Posted by Orrin Judd at January 26, 2008 6:00 PM

Mark Levin is probably the only self important NRO writer who could write a "saving" the dog book all about himself, his heroics, his Potomac Mansion, and what a hassle building that was,and have it end up as an ongoing bestseller.
I've been voting longer than these multi-millionare think tank doofeses have been alive.
McCain can win the General, what more needs to be said?

Posted by: Mike at January 26, 2008 9:13 PM

McCain's not my favorite guy, but he is the best of the lot running for Pres. And the idea that he isn't a conservative is absolute nonsense.

Unless, I guess, one's litmus test for conservatism involves wanting to throw every Mexican-born man, woman, and child out of the country.

A NatlRev dominated by the likes of Levin and Derbyshire is what NR might have looked like in the beginning if Buckley hadn't tossed out the Birchers.

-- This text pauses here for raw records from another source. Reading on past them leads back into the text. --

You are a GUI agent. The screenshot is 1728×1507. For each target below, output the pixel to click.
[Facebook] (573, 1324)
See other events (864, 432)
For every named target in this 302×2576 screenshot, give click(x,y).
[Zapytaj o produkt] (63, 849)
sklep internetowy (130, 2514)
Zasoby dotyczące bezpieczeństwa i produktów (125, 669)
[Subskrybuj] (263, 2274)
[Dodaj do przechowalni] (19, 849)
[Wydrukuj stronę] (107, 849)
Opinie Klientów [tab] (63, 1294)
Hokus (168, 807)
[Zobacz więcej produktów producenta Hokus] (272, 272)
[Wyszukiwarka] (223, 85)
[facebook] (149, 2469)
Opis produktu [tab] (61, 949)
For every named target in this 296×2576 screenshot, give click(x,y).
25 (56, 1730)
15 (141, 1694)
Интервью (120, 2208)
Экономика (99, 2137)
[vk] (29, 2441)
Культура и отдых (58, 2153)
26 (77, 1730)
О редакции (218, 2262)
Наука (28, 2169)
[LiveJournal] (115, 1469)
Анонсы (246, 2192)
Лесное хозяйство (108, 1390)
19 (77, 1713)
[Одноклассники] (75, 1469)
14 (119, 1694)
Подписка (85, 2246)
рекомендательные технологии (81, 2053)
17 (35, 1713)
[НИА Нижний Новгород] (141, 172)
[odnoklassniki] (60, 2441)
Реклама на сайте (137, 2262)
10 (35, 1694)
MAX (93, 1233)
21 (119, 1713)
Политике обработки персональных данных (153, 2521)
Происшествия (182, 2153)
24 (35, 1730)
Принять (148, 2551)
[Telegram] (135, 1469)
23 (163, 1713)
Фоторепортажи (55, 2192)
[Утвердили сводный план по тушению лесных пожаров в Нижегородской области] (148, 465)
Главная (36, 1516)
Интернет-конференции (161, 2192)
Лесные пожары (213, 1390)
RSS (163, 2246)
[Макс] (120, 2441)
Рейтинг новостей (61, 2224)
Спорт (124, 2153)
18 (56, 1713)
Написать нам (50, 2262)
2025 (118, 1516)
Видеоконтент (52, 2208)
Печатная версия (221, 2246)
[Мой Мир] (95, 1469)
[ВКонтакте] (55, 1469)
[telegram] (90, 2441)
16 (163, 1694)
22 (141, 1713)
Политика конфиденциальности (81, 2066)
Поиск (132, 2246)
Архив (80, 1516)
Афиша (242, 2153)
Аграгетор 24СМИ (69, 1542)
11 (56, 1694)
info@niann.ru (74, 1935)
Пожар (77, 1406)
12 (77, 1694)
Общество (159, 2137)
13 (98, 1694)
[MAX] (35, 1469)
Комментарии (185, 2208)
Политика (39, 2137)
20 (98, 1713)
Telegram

Posted by: Jim in Chicago at January 27, 2008 12:45 AM

Kinda funny reading this blog, where McCain is God and Romney is Christ's supposed brother...and then heading to the NRO Corner, where the roles are reversed.

I don't know what the Democratic National Committee is paying NRO, but it's not enough. The Cornerites are trying their damnedest to get Hillary or Obama the easiest possible opponent in November.